Enviada em 07/07/2021
De acordo com Arthur Schopenhauer, filósofo alemão, um dos piores atos que o ser humano pode cometer é sacrificar sua saúde á qualquer outra coisa. Hodiernamente, com a evolução da indústria alimentícia, diversos indivíduos, em oposição ao pensamento de Schopenhauer, vêm consumindo majoritariamente produtos ultraprocessados em sua alimentação, o que causa diversos prejuízos, tanto individuais quanto coletivos. Dessa maneira, como exemplos desses malefícios causados pela comida ultraprocessada, é importante citar o impacto na saúde e o impacto no comércio, este que torna ainda mais difícil manter uma alimentação saudável como padrão alimentar brasileiro.
Em primeira instância, é necessário mencionar que os alimentos ultraprocessados, também cunhados de “comida de astronauta” por seu alto nível de compactação, são muito negativos ao organismo humano, ocasionando obesidade, diabetes, doenças vasculares, entre outros. Segundo dados do Instituto Brasileiro de Geografia e Estatística (IBGE), a aquisição média per capita dos alimentos industrializados teve um aumento de 50% entre 2002 e 2003, o que evidencializa o aumento significativo destes ao longo dos anos. Dessa forma, com o constante incentivo por mecanismos de marketing, esse tipo de alimento está cada vez mais presentes nas residências brasileiras, colocando em risca a saúde e qualidade de vida da população.
Em segunda instância, o marketing supracitado, assim como substâncias químicas introduzidas nos alimentos para ampliar o sabor, tem como consequência a maior prefência por comidas altamente industrializadas. Nesse ínterim, com a lei capitalista de oferta e demanda, os alimentos saudáveis e benéficos passam a serem negligenciados no mercado, o que ocasiona a alta inflação, tornando-os ainda menos acessíveis à população, principalmente a mais carente. Dessa maneira, o consumismo desenfreado de processados atinge toda a população, privando a socidade brasileira de ter acesso à saúde alimentar.

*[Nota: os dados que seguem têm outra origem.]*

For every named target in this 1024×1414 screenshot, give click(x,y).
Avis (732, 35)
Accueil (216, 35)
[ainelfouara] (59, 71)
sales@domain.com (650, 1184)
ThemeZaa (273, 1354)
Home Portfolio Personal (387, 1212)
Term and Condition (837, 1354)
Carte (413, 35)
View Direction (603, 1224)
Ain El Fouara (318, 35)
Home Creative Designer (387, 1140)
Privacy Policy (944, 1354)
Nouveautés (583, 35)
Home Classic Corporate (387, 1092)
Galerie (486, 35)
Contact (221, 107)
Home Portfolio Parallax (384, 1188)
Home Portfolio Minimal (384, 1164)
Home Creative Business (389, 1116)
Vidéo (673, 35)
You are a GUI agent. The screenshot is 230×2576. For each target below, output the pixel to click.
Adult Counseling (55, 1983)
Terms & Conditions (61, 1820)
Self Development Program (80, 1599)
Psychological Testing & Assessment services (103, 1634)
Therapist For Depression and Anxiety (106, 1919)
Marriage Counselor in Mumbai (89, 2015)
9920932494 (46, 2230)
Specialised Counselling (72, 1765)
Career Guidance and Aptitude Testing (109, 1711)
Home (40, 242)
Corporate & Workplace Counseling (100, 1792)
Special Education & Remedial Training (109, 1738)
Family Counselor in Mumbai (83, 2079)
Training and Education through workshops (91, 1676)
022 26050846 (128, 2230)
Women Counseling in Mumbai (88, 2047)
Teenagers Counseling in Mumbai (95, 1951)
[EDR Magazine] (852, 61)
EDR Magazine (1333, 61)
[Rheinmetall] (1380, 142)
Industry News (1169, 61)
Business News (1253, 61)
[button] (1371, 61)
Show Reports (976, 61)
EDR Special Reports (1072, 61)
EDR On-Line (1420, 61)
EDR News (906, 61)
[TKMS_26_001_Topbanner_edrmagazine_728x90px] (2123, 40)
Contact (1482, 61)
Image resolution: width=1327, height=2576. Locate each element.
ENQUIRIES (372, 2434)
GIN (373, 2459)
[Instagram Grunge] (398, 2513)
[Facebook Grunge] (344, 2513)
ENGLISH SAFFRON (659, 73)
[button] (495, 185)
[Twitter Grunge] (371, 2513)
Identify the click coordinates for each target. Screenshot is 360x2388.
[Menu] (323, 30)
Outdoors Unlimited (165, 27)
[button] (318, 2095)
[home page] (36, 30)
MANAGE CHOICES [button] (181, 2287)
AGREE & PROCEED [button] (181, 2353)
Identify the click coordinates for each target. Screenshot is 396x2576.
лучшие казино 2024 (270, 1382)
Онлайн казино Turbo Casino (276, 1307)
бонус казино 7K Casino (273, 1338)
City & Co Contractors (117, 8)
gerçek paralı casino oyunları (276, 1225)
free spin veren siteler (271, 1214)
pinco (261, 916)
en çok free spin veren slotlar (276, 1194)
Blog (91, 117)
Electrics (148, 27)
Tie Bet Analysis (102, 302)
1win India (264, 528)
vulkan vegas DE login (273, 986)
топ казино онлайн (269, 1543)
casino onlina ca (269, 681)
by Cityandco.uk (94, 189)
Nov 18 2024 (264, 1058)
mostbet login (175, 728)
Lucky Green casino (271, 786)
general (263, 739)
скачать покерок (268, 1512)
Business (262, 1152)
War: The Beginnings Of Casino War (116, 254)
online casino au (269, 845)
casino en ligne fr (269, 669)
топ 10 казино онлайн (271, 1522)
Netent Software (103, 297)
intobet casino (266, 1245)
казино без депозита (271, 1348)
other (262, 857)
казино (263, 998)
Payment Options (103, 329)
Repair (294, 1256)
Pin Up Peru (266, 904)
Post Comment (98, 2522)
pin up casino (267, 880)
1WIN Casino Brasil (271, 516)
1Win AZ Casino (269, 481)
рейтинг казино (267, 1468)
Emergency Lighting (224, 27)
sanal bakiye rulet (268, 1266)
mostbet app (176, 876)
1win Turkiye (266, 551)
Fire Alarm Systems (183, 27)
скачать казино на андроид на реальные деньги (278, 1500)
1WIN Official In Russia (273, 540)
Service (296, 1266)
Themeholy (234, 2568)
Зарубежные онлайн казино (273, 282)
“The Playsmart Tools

Em vista dos fatores apresentados, é essencial que os alimentos ultraprocessados sejam combatidos. Assim, cabe ao Ministério da Educação, juntamente com o Ministério da Saúde, promover a educação alimentar por meio de palestras e cursos, desenvolvidos e apresentados por nutricionistas competentes. Desse modo, com o fim de conscientizar a socidade brasileira dos malefícios do consumo dessas comidas, será otimizada a saúde e qualidade de vida dos cidadãos brasileiros.